Incandescence et émission de cendres dans la nuit du 27 au 28 mars. Image: JMA, merci à Shérine France

Émission de cendres dans la nuit du 28 au 29 mars. Image: JMA

Ce type de phase éruptive est fréquente et ne présente à ce stade aucun risque particulier, mais peu provoquer une gène pour les insulaires via les chutes de cendres, qui ne sont jamais très agréables.

Sources: VAAC de Tokyo; JMA

Ebeko, Russie, 1156 m

Cela fait maintenant pratiquement un an que je n'ai plus écrit un mot (excepté sur twitter) concernant l'activité en cours sur ce volcan. Cela ne signifie pas qu'il ne se passe plus rien, mais l'activité est en fait plutôt monotone et reste donc sur le même mode: des explosions la plupart du temps faibles (panache de quelques centaines de mètres de haut, voire un peu plus d'un kilomètres) et certaines modérées, avec des panaches pouvant dépasser les 2000m de hauteur.



Toutefois la dispersion des particules, et leur dépôt au sol, est systématiquement rapide, suggérant plusieurs choses:

- la quantité de particules (cendres (< 2mm), lappilis (2mm<-<64mm), voir bombes/blocs (>64mm)) est plutôt faible, signe d'une explosivité elle-même faible.

- la taille des particules pourrait être grossière (peut-être des lappilis en majorité), ce qui serait aussi cohérent avec une faible explosivité.

- la température du panache est faible et n'a donc pas la capacité d'entrainer les particules dans l'atmosphère (surtout si elle sont grosses), du coup elles retombent vite.

Ce qui est sûr c'est qu'au cours de l'année écoulée, aucun signal thermique n'a été relevé depuis l'espace sur le site où se déroulent les explosions: pas de magma en surface donc! Toutefois, il n'est pas impossible que ces émissions de cendres, dont la fréquence reste plutôt faible, soient dues à une petite intrusion magmatique, dont une partie de la chaleur déstabilise le système hydrothermal, très développé dans cet édifice.

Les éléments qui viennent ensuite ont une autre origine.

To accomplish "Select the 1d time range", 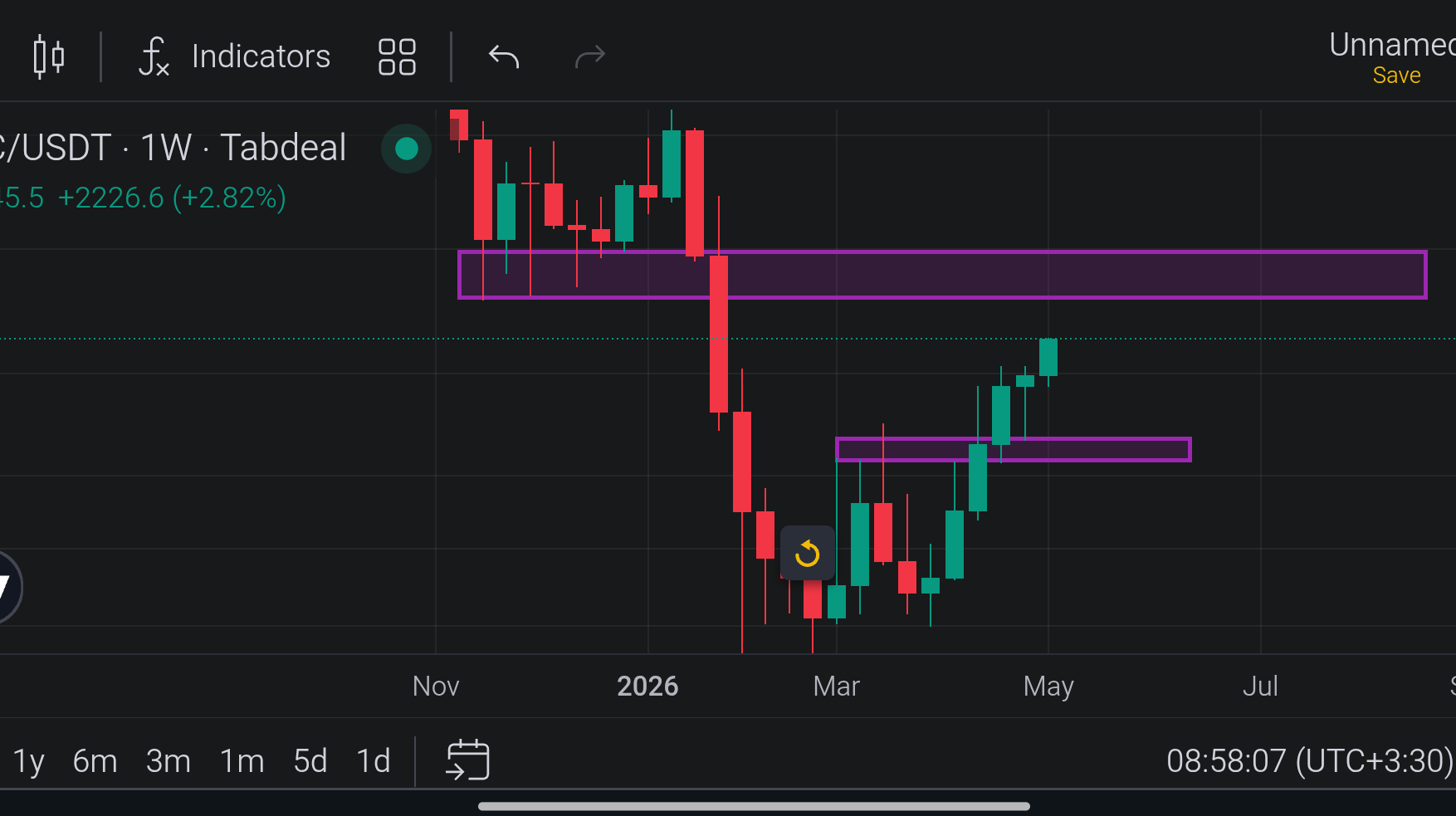I will (374, 760).
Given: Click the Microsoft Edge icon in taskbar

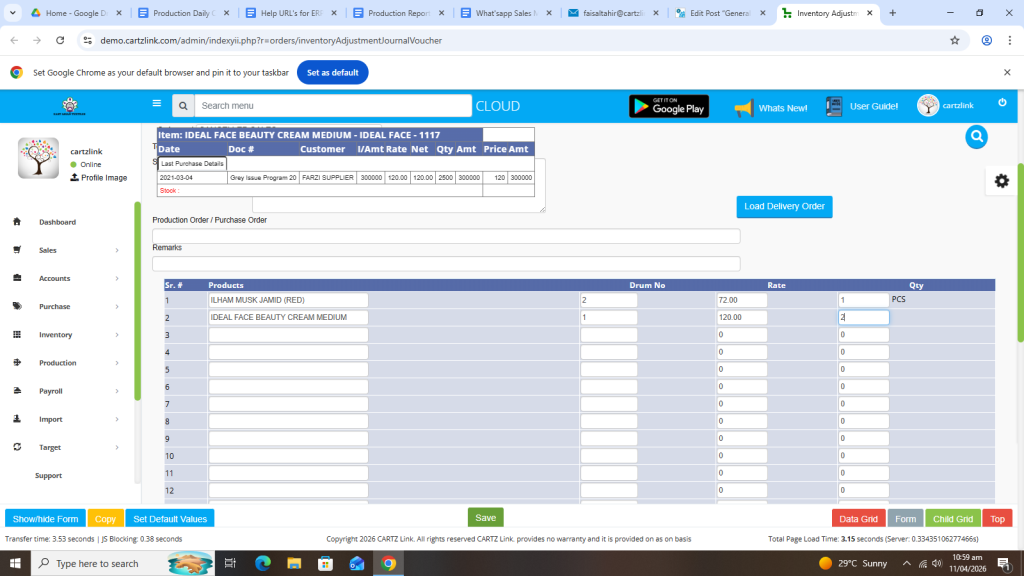Looking at the screenshot, I should [x=263, y=563].
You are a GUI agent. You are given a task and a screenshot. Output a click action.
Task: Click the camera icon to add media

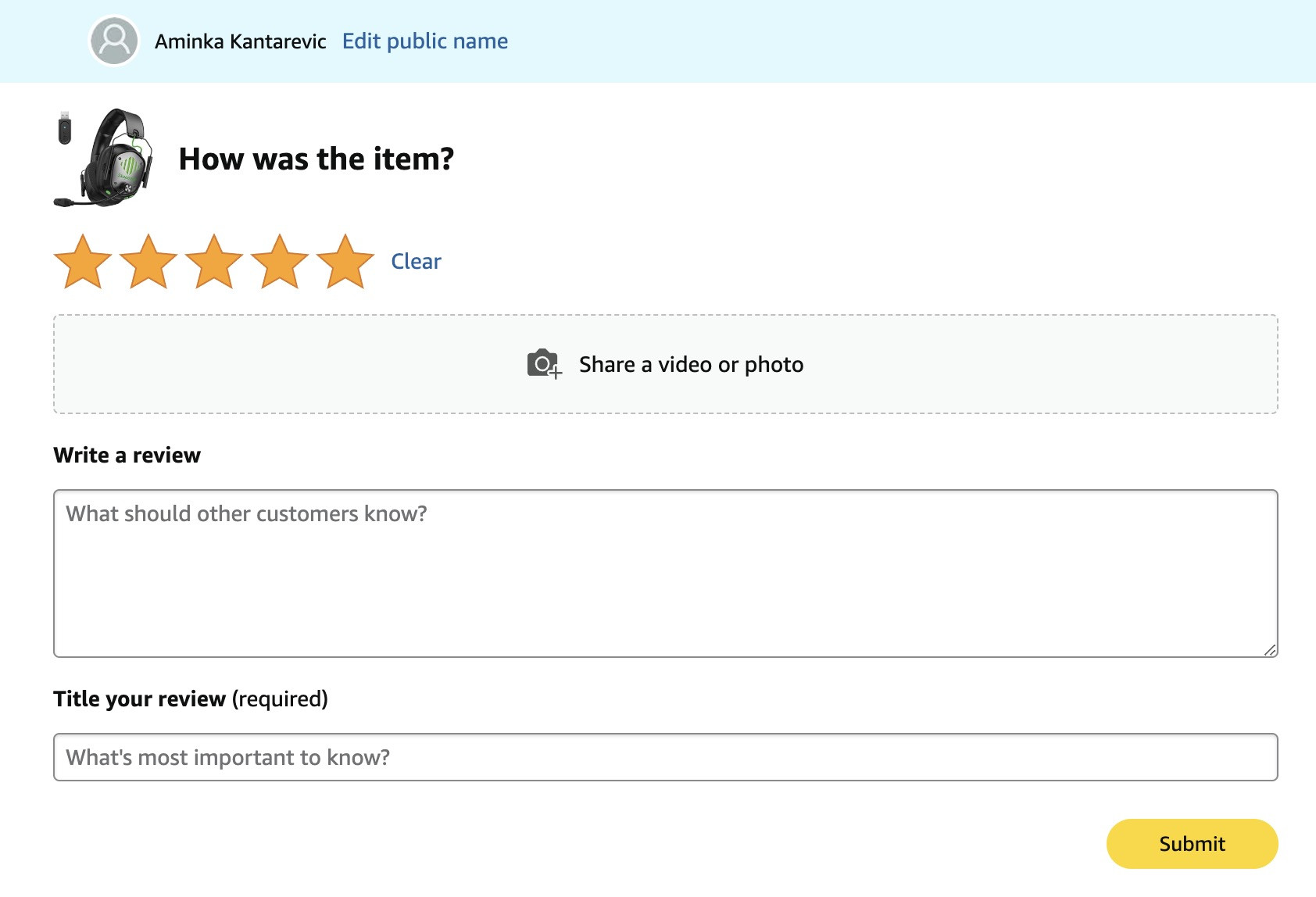[544, 364]
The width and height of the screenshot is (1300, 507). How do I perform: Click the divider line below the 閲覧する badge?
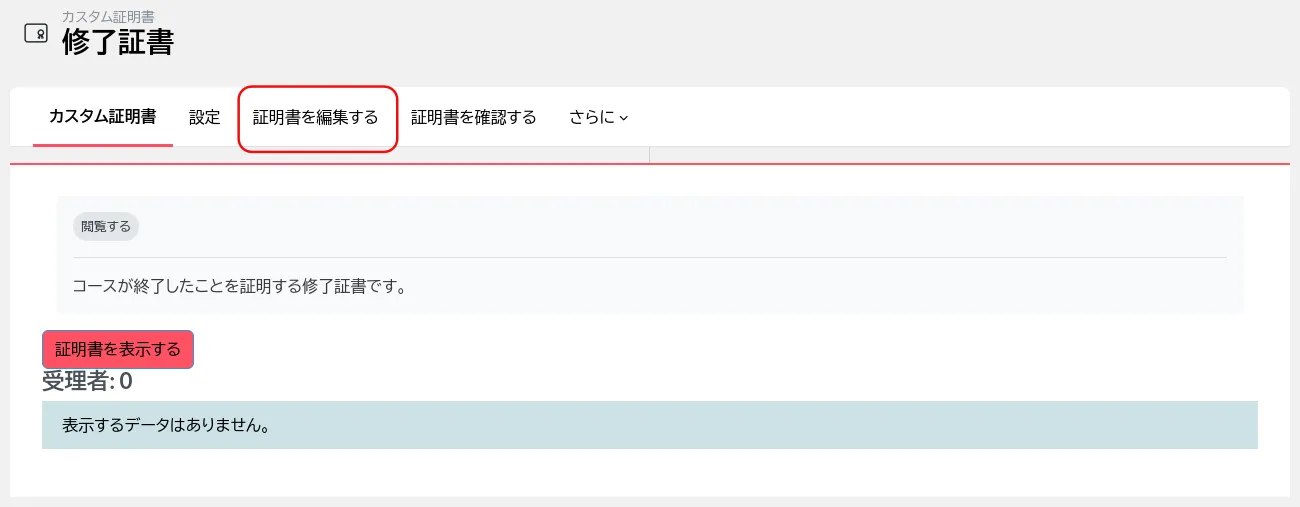(650, 257)
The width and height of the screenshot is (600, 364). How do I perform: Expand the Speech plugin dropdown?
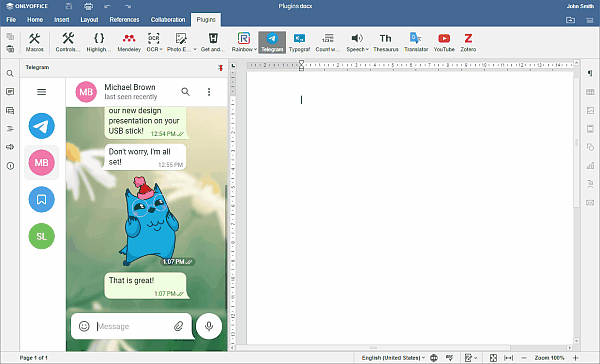pyautogui.click(x=367, y=49)
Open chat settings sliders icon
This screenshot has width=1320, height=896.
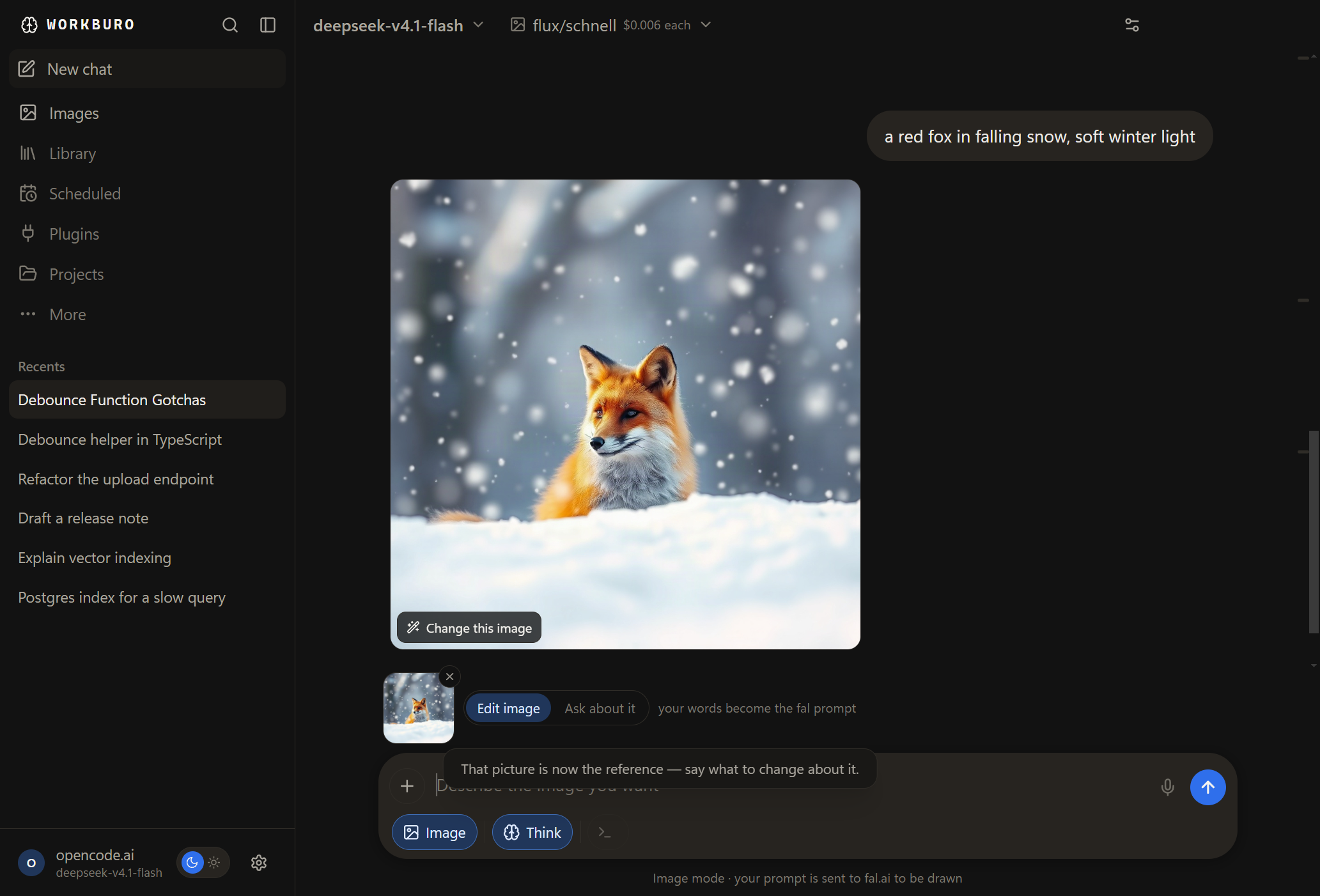[1131, 25]
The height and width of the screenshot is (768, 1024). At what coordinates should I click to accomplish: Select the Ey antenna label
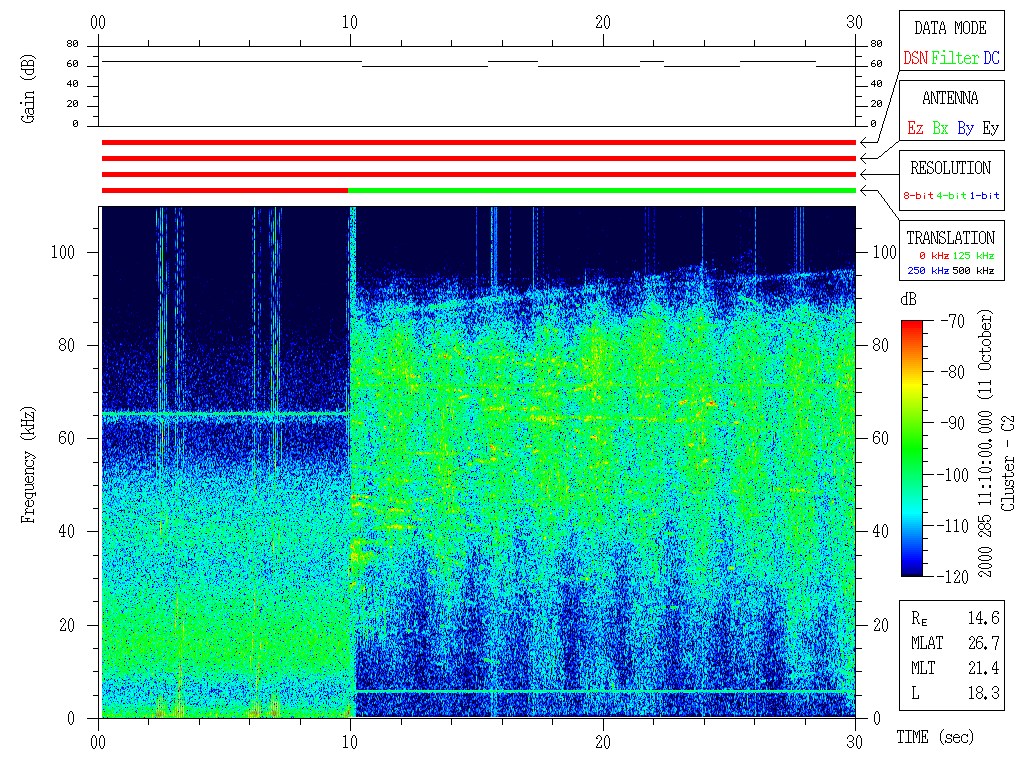click(x=990, y=128)
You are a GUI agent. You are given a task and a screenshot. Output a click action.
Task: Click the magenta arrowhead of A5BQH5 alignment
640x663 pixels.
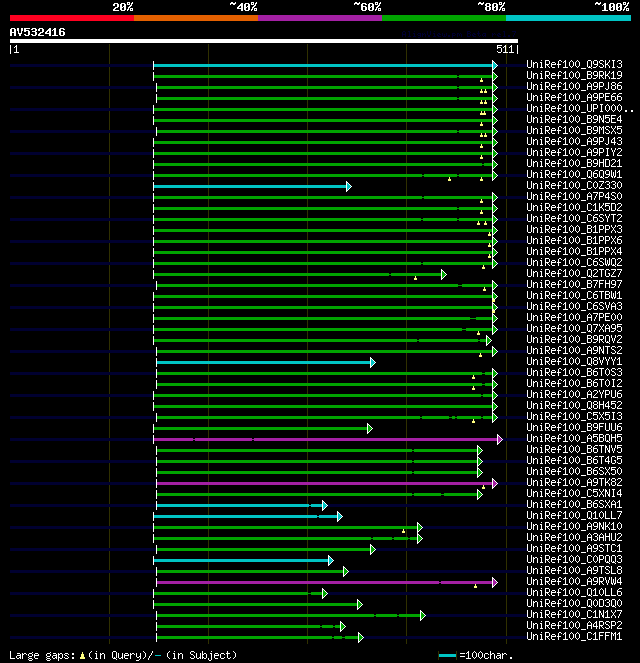500,439
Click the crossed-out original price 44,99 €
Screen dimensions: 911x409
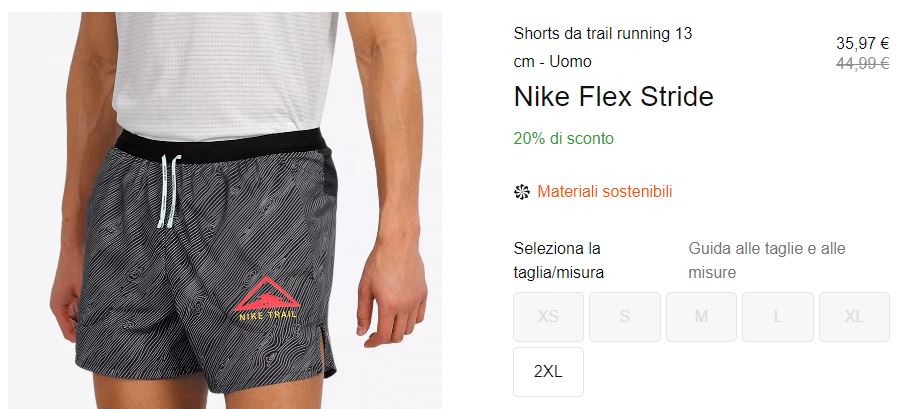point(862,63)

Le niveau d'alerte aviation est maintenu à l'orange depuis le 27 février 2017 : même si la quantité de cendres produites est faible, elle génère un risque pour les vols à basse altitude, dont ceux qui font la liaison avec la péninsule du Kamchatka, toute proche.

Source: KVERT; KB-GS-RAS

Maly Semiachyk, Russie, 1560 m

Le KVERT a décidé d'élever, le 22 mars dernier, le niveau d'alerte volcanique de ce massif situé près du volcan Karymsky, sur la péninsule du Kamchatka. La glace qui couvrait le lac d'acide sommital a fondu rapidement (moins de 10 jours) alors que le massif lui-même reste enneigé, suggérant que la température du lac a augmenté de manière significative. Le KVERT parle aussi d'anomalie thermique mais, de mon côté, je n'ai pu en détecter aucune de significative via les outils à disposition (SENTINEL; LANDSAT; MODVOLC; MIROVA). Un des algorithmes utilisé pour traiter les données des satellites MODIS semble indiquer un parfois un très léger signal mais il tellement faible qu'il faut se poser la question de savoir si il ne pourrait pas s'agir d'un artefact.

Quoi qu'il en soit la fonte de la glace du lac a été rapide: moins de 10 jours!

En fausse couleur on voit nettement la glace (bleue) laisser la place à l'eau libre (noire). Images: SENTINEL2-ESA/Copernicus
La crainte, qui justifie aussi le changement de niveau d'alerte, est de voir se mettre en place une activité explosive, qui pourrait (si elle démarre) être rendue plus intense à cause de la présence du lac (activité phréatomagmatique).

La situation est évidemment à suivre de près.